- **Aim of the task**
Only one stretch of the records below is wanted: the lines from the one holding "Instruction: Open the" through the one holding "Open OCCT settings". Return it exactly, both ends included.

### Data excerpts ###

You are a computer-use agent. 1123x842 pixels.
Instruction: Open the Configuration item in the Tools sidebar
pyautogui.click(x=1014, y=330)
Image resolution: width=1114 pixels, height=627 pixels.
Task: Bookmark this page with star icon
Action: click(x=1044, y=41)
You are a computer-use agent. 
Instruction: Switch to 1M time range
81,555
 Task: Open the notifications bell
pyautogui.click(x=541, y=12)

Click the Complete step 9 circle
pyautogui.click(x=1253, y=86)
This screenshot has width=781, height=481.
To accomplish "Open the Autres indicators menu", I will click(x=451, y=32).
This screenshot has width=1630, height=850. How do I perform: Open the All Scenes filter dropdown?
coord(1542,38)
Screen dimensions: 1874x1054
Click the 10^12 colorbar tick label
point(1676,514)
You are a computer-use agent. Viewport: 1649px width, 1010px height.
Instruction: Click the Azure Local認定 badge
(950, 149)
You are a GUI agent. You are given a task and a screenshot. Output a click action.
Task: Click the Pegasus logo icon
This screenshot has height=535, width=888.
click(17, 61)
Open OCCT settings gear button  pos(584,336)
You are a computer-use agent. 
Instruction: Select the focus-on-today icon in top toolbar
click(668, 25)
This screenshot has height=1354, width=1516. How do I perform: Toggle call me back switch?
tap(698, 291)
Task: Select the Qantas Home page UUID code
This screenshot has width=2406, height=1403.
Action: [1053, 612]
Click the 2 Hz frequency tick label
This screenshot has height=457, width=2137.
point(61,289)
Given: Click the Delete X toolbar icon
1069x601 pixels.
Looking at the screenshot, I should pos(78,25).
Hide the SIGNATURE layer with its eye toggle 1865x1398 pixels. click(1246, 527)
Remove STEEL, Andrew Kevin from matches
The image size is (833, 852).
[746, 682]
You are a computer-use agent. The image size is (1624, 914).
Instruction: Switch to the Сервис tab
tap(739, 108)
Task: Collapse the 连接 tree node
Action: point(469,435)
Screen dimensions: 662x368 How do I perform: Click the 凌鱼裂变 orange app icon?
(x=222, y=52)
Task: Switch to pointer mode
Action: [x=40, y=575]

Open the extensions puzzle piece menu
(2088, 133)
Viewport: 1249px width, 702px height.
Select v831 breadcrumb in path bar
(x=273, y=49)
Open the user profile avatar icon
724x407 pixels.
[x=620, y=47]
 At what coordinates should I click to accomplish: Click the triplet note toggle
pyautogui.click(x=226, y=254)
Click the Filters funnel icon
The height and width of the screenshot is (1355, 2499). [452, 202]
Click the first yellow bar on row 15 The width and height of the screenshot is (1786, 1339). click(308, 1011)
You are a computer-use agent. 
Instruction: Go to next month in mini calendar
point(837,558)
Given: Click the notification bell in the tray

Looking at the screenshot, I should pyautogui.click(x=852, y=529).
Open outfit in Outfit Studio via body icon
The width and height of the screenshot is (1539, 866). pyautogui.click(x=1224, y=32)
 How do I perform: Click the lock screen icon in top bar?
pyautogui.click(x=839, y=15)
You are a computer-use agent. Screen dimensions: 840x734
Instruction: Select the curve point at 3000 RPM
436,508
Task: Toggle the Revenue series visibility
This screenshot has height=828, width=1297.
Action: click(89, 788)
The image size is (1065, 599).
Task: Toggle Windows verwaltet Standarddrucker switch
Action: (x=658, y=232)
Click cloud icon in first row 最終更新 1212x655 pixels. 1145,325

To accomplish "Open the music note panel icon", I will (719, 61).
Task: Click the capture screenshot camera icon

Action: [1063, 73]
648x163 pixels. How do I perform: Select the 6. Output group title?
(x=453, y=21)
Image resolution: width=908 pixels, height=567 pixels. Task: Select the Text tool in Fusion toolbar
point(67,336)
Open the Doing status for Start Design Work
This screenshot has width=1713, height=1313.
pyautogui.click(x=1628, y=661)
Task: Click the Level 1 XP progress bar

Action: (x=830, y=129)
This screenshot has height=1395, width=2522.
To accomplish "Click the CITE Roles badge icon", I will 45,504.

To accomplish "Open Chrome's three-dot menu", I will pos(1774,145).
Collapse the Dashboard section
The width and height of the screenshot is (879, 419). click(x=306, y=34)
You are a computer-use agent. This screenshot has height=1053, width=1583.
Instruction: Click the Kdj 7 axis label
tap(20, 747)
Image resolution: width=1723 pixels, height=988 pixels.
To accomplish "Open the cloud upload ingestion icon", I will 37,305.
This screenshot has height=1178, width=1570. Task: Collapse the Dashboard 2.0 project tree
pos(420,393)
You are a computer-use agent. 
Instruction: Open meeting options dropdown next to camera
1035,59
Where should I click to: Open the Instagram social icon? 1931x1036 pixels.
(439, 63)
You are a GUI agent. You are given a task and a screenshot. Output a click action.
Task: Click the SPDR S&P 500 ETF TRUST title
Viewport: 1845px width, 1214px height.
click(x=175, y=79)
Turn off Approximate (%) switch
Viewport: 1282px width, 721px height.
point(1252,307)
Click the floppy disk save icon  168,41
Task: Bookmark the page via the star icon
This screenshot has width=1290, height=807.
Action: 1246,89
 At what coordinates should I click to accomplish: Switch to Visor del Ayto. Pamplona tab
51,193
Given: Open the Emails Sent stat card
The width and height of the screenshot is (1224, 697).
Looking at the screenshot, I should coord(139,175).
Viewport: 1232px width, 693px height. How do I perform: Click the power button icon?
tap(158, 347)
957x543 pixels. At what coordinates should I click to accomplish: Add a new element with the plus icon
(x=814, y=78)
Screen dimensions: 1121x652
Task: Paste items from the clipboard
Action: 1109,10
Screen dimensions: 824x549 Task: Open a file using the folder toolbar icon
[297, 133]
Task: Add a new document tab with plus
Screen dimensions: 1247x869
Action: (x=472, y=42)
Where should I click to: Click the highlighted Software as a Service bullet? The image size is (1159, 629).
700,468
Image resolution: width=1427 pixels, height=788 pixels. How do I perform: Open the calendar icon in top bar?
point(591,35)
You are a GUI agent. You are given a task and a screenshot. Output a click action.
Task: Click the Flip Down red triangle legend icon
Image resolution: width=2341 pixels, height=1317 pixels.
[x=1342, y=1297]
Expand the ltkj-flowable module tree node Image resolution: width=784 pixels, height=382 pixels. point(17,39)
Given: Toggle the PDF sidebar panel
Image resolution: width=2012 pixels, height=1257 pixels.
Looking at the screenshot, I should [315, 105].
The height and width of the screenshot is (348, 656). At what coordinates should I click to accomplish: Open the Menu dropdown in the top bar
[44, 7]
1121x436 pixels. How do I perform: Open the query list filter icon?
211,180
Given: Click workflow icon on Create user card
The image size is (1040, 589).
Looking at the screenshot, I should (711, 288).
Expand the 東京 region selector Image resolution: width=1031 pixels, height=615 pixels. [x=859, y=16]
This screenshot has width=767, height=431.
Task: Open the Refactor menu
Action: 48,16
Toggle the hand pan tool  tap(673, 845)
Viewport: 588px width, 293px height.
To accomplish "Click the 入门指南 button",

###

- **Solution to this exercise**
Instruction: Open the Configuration item in the Tools sidebar
pyautogui.click(x=1014, y=330)
Image resolution: width=1114 pixels, height=627 pixels.
Task: Bookmark this page with star icon
Action: click(x=1044, y=41)
You are a computer-use agent. 
Instruction: Switch to 1M time range
81,555
 Task: Open the notifications bell
pyautogui.click(x=541, y=12)

Click the Complete step 9 circle
pyautogui.click(x=1253, y=86)
This screenshot has width=781, height=481.
To accomplish "Open the Autres indicators menu", I will click(x=451, y=32).
This screenshot has width=1630, height=850. How do I perform: Open the All Scenes filter dropdown?
coord(1542,38)
Screen dimensions: 1874x1054
Click the 10^12 colorbar tick label
point(1676,514)
You are a computer-use agent. Viewport: 1649px width, 1010px height.
Instruction: Click the Azure Local認定 badge
(950, 149)
You are a GUI agent. You are given a task and a screenshot. Output a click action.
Task: Click the Pegasus logo icon
This screenshot has height=535, width=888.
click(17, 61)
Open OCCT settings gear button  pos(584,336)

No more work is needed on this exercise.